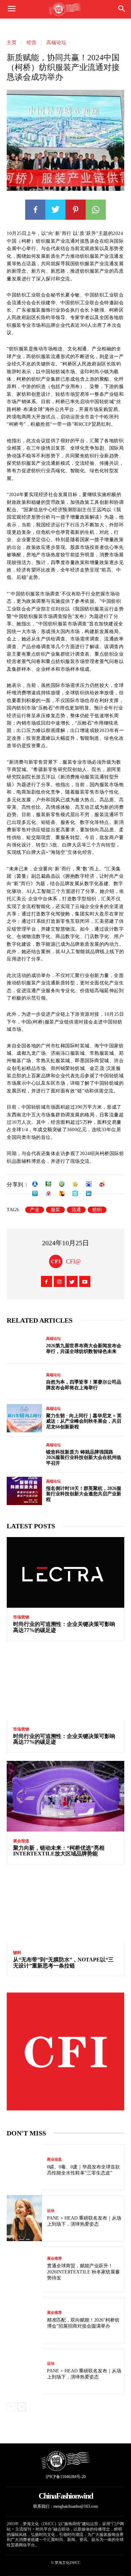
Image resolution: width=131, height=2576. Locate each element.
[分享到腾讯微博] (35, 1193)
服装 (55, 1209)
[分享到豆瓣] (48, 1184)
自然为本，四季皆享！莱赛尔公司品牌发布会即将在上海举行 (83, 1385)
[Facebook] (35, 210)
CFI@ (73, 1261)
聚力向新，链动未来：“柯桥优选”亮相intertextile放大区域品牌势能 (58, 1851)
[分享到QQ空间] (61, 1184)
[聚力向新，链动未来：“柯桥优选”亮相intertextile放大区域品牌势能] (65, 1796)
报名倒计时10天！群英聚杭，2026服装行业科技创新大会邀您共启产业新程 (83, 1494)
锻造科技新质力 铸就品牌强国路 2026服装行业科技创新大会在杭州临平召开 (83, 1458)
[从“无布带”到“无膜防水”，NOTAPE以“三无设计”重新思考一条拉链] (65, 1908)
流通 (76, 1209)
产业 (34, 1209)
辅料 (17, 1953)
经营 (32, 42)
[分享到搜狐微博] (61, 1193)
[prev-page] (11, 2406)
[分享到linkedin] (88, 1193)
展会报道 (21, 1841)
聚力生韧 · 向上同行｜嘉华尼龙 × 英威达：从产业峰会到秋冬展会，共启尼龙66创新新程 (84, 1421)
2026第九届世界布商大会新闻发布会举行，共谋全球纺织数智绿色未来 (83, 1348)
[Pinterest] (76, 210)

# WHAT YOU SHOULD DO
Although the records contain pictures, the output must hold only their exact wording.

# WRITTEN SOLUTION
Image resolution: width=131, height=2576. Locate each element.
[分享到腾讯微博] (35, 1193)
服装 (55, 1209)
[分享到豆瓣] (48, 1184)
自然为本，四季皆享！莱赛尔公司品牌发布会即将在上海举行 (83, 1385)
[Facebook] (35, 210)
CFI@ (73, 1261)
聚力向新，链动未来：“柯桥优选”亮相intertextile放大区域品牌势能 (58, 1851)
[分享到QQ空间] (61, 1184)
[聚力向新，链动未来：“柯桥优选”亮相intertextile放大区域品牌势能] (65, 1796)
报名倒计时10天！群英聚杭，2026服装行业科技创新大会邀您共启产业新程 (83, 1494)
锻造科技新质力 铸就品牌强国路 2026服装行业科技创新大会在杭州临平召开 (83, 1458)
[从“无布带”到“无膜防水”，NOTAPE以“三无设计”重新思考一条拉链] (65, 1908)
流通 (76, 1209)
产业 (34, 1209)
辅料 (17, 1953)
经营 (32, 42)
[分享到搜狐微博] (61, 1193)
[prev-page] (11, 2406)
[分享到linkedin] (88, 1193)
展会报道 (21, 1841)
聚力生韧 · 向上同行｜嘉华尼龙 × 英威达：从产业峰会到秋冬展会，共启尼龙66创新新程 (84, 1421)
2026第九届世界布商大会新闻发布会举行，共谋全球纺织数智绿色未来 (83, 1348)
[Pinterest] (76, 210)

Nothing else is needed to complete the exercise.